====== EXCERPTED RECORDS ======
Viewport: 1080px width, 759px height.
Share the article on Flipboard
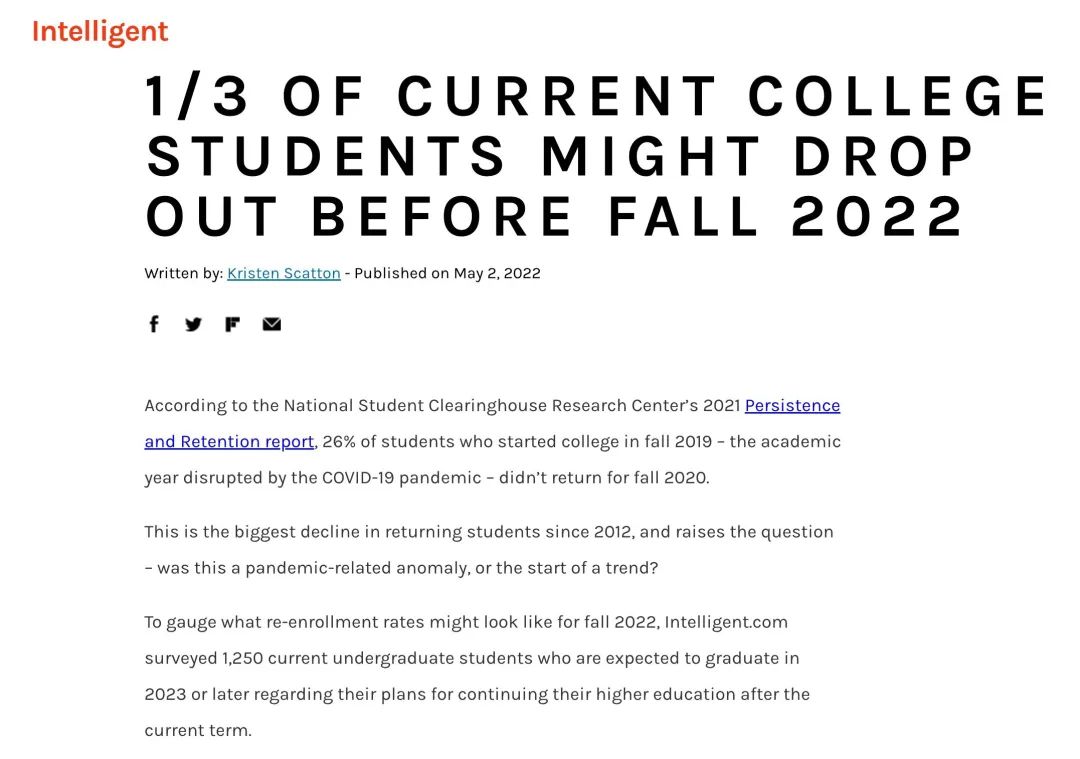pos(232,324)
======
====== EXCERPTED RECORDS ======
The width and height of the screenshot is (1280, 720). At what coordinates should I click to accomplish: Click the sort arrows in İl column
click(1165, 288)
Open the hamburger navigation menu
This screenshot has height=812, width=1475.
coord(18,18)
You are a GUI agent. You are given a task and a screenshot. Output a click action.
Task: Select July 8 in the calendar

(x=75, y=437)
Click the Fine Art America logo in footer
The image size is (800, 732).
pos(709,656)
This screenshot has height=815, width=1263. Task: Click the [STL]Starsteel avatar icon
======
====== EXCERPTED RECORDS ======
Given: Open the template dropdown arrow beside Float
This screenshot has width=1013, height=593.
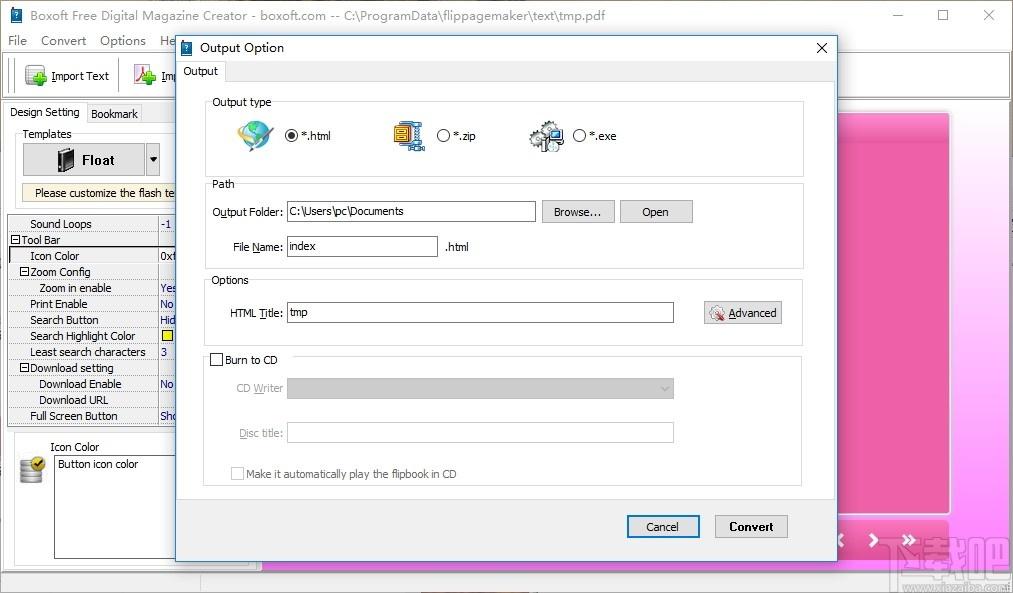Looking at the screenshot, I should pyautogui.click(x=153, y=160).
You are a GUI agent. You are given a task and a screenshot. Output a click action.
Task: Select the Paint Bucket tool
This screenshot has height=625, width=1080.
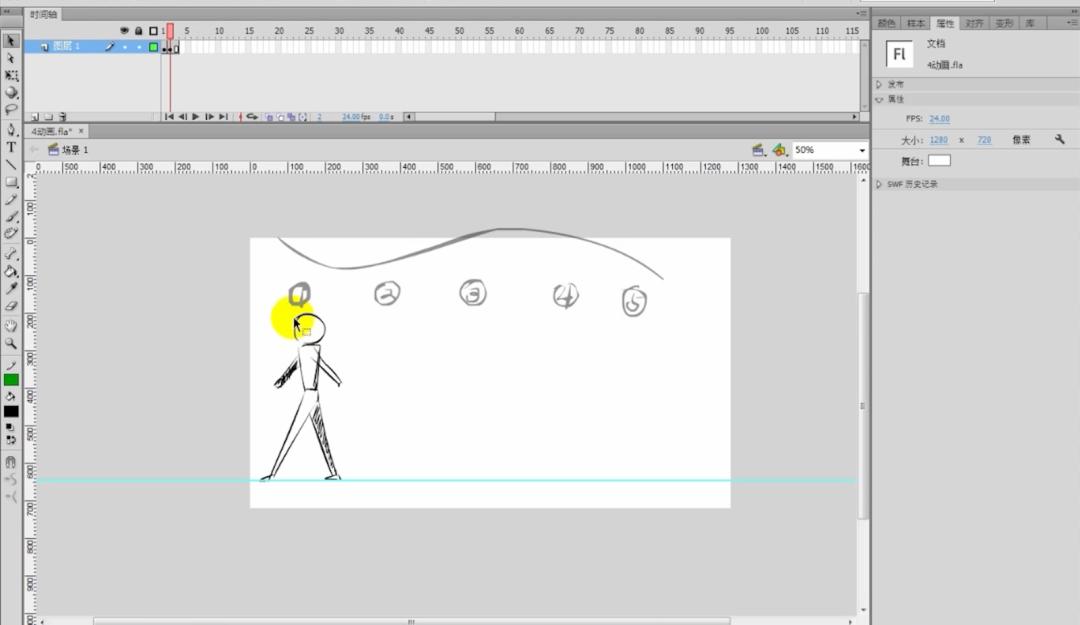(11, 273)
======
*TASK*: Locate every line in the records above that contains the word "Select" and copy each of those lines out in full.

*WRITTEN SOLUTION*:
Task: Select July 8 in the calendar
Task: Select the Paint Bucket tool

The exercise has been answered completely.